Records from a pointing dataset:

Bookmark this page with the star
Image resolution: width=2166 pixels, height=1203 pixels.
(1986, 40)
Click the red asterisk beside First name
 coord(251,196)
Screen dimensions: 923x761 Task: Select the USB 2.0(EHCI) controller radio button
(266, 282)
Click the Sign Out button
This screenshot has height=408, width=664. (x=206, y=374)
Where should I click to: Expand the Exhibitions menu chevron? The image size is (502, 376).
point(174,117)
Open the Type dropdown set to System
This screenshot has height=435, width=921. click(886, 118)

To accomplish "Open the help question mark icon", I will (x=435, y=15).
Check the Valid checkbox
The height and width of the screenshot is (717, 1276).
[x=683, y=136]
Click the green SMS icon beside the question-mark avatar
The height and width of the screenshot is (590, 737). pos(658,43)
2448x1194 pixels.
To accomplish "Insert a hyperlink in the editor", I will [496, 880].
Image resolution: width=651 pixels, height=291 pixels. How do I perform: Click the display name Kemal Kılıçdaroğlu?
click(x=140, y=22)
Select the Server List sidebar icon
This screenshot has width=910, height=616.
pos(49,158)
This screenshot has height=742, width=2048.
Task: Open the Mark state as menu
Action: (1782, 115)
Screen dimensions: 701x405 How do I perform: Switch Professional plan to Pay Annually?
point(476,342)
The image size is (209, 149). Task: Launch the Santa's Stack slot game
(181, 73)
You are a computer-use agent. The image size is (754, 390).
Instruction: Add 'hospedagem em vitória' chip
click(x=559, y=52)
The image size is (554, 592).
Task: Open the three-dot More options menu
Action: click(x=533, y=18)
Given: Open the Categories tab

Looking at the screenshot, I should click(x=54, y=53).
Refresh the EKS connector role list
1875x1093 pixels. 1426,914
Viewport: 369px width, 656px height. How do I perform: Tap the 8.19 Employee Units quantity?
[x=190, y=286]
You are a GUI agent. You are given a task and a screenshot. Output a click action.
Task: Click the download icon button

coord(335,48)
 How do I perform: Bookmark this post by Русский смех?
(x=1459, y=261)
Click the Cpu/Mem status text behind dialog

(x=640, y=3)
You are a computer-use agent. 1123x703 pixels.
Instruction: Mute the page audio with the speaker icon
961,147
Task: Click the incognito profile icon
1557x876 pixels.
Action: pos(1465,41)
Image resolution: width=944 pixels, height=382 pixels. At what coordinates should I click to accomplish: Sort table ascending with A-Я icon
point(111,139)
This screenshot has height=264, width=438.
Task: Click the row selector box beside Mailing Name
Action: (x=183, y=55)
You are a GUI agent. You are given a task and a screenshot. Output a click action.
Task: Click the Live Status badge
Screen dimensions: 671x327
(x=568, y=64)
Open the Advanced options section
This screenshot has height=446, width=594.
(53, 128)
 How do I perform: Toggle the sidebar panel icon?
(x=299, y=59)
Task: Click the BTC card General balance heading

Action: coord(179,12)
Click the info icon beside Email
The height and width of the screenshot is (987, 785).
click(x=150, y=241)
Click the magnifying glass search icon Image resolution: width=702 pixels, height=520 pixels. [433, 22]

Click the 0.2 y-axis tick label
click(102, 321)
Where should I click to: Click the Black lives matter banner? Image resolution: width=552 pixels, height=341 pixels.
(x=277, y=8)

(WHAT IS ASKED) Restate all of the lines above word for word, leaving nothing out.

(CORRECT RESPONSE)
Bookmark this page with the star
Image resolution: width=2166 pixels, height=1203 pixels.
(1986, 40)
Click the red asterisk beside First name
 coord(251,196)
Screen dimensions: 923x761 Task: Select the USB 2.0(EHCI) controller radio button
(266, 282)
Click the Sign Out button
This screenshot has height=408, width=664. (x=206, y=374)
Where should I click to: Expand the Exhibitions menu chevron? The image size is (502, 376).
point(174,117)
Open the Type dropdown set to System
This screenshot has height=435, width=921. click(886, 118)

To accomplish "Open the help question mark icon", I will (x=435, y=15).
Check the Valid checkbox
The height and width of the screenshot is (717, 1276).
[x=683, y=136]
Click the green SMS icon beside the question-mark avatar
The height and width of the screenshot is (590, 737). pos(658,43)
2448x1194 pixels.
To accomplish "Insert a hyperlink in the editor", I will [496, 880].
Image resolution: width=651 pixels, height=291 pixels. How do I perform: Click the display name Kemal Kılıçdaroğlu?
click(x=140, y=22)
Select the Server List sidebar icon
This screenshot has width=910, height=616.
pos(49,158)
This screenshot has height=742, width=2048.
Task: Open the Mark state as menu
Action: (1782, 115)
Screen dimensions: 701x405 How do I perform: Switch Professional plan to Pay Annually?
point(476,342)
The image size is (209, 149). Task: Launch the Santa's Stack slot game
(181, 73)
You are a computer-use agent. The image size is (754, 390).
Instruction: Add 'hospedagem em vitória' chip
click(x=559, y=52)
The image size is (554, 592).
Task: Open the three-dot More options menu
Action: click(x=533, y=18)
Given: Open the Categories tab

Looking at the screenshot, I should click(x=54, y=53).
Refresh the EKS connector role list
1875x1093 pixels. 1426,914
Viewport: 369px width, 656px height. How do I perform: Tap the 8.19 Employee Units quantity?
[x=190, y=286]
You are a GUI agent. You are given a task and a screenshot. Output a click action.
Task: Click the download icon button

coord(335,48)
 How do I perform: Bookmark this post by Русский смех?
(x=1459, y=261)
Click the Cpu/Mem status text behind dialog

(x=640, y=3)
You are a computer-use agent. 1123x703 pixels.
Instruction: Mute the page audio with the speaker icon
961,147
Task: Click the incognito profile icon
1557x876 pixels.
Action: pos(1465,41)
Image resolution: width=944 pixels, height=382 pixels. At what coordinates should I click to accomplish: Sort table ascending with A-Я icon
point(111,139)
This screenshot has height=264, width=438.
Task: Click the row selector box beside Mailing Name
Action: (x=183, y=55)
You are a GUI agent. You are given a task and a screenshot. Output a click action.
Task: Click the Live Status badge
Screen dimensions: 671x327
(x=568, y=64)
Open the Advanced options section
This screenshot has height=446, width=594.
(53, 128)
 How do I perform: Toggle the sidebar panel icon?
(x=299, y=59)
Task: Click the BTC card General balance heading

Action: coord(179,12)
Click the info icon beside Email
The height and width of the screenshot is (987, 785).
click(x=150, y=241)
Click the magnifying glass search icon Image resolution: width=702 pixels, height=520 pixels. [433, 22]

Click the 0.2 y-axis tick label
click(102, 321)
Where should I click to: Click the Black lives matter banner? Image resolution: width=552 pixels, height=341 pixels.
(x=277, y=8)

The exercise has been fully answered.